Its popularity is gaining, not waning. According to the World Health Organisation, 80 percent of the world’s population used some form of traditional medicine in 2008, because its rate of affordability, availability and accessibility is surging. Effective, safe and inexpensive, medicinal herbs are easy to grow, they can be used to naturally fortify your body against common upsets and ailments. Do you have home remedies right under your nose? It is important to have medicinal plants around the house because you never know when you might need them. Here are a few ‘volunteer’ plants and herbs you can grow in your garden to use, not just for cooking; but to build an all-natural heal – anything first-aid kit.
Plantago major, family Plantaginaceae (plantain, greater plantain or plantain leaves). These are not the plantains you’re probably thinking of – the banana like ones you buy in the market to fry, roast or boil. These are ‘weeds’ with large green leaves that grow commonly on lawns and parks too. It is a useful herb that is often considered a weed by most of people. It is native to most Europe, north and central Asia but have unduly naturalized all over the world.
It is an Alterative, meaning it is one of the 100 plants that corrects and improve conditions of the blood and the eliminative tissues and organs. It is one of the most abundant and accessible medicinal herbs. The leaves are edible, similar to spinach though slightly more bitter. It is used in salads and other culinary recipes. But they also have some pretty awesome medicinal benefits.
Plantain can be used to treat conditions such as snake bites (root) cuts and scrapes and inflammations (leaf) colic, burns, poison ivy, detoxifying the liver and spleen, hay fever, tobacco addiction and more. Sometimes you can use the fresh leaves, other times leaves need to be crushed or mixed with something else. In some cases, the root is needed. The plant is very useful for many basic ailments – try it next time you have a cut, scrape or poison ivy. This ugly little ‘weed’ is an amazing backyard healing herb.

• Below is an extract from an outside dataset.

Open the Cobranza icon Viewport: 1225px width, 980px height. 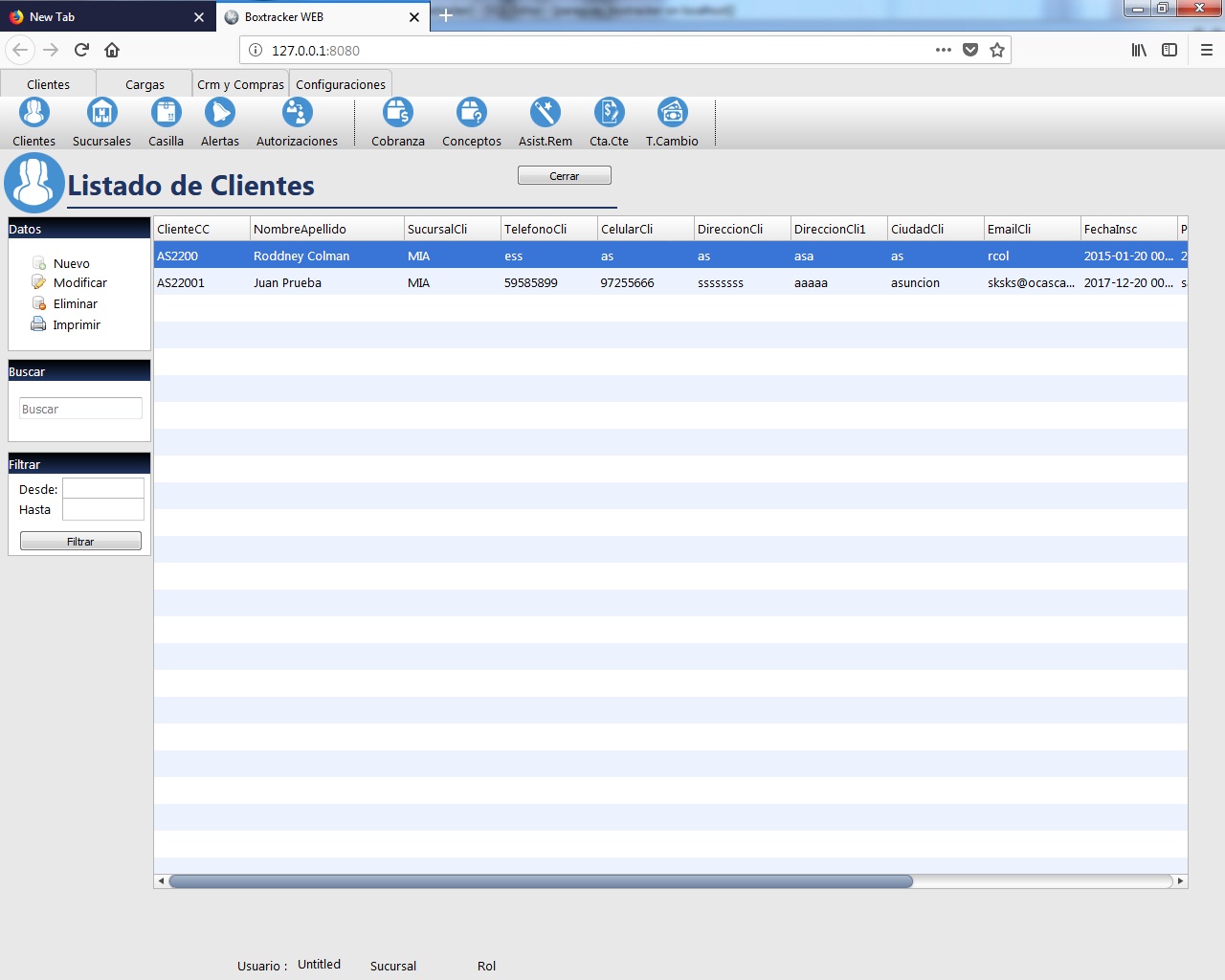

Peppermint (Mentha Piperita)
Use it for: Relieving gastrointestinal problems such as irritable bowel syndrome, dyspensia, colonic spasms, and gastric emptying disorders. Peppermint calms intestinal muscles and improves bile flow. The best medicinal use of peppermint comes from extracting the essential oil. Like all mints, the primary active ingredient of peppermint is menthol, which is why peppermint teas are effective decongestant and expectorant. It can also soothe coughing and sore throats.
Rosemary (Rosmarinus Officinialis)
Use it for: Increasing capillary circulation and anti-oxidant levels. It’s anti-inflammatory properties help reduce the risk of cardiovascular disease and other chronic diseases of heart and blood. The most effective way of using it as a medicinal herb is brewing it in a tea. It is interesting to note that the carnosic acid active in rosemary helps protect against cellular and brain damage inflicted by free radicals. This makes it an effective preventative for headaches, memory loss, strokes and neurological degeneration. That is why Rosemary is associated with remembrance.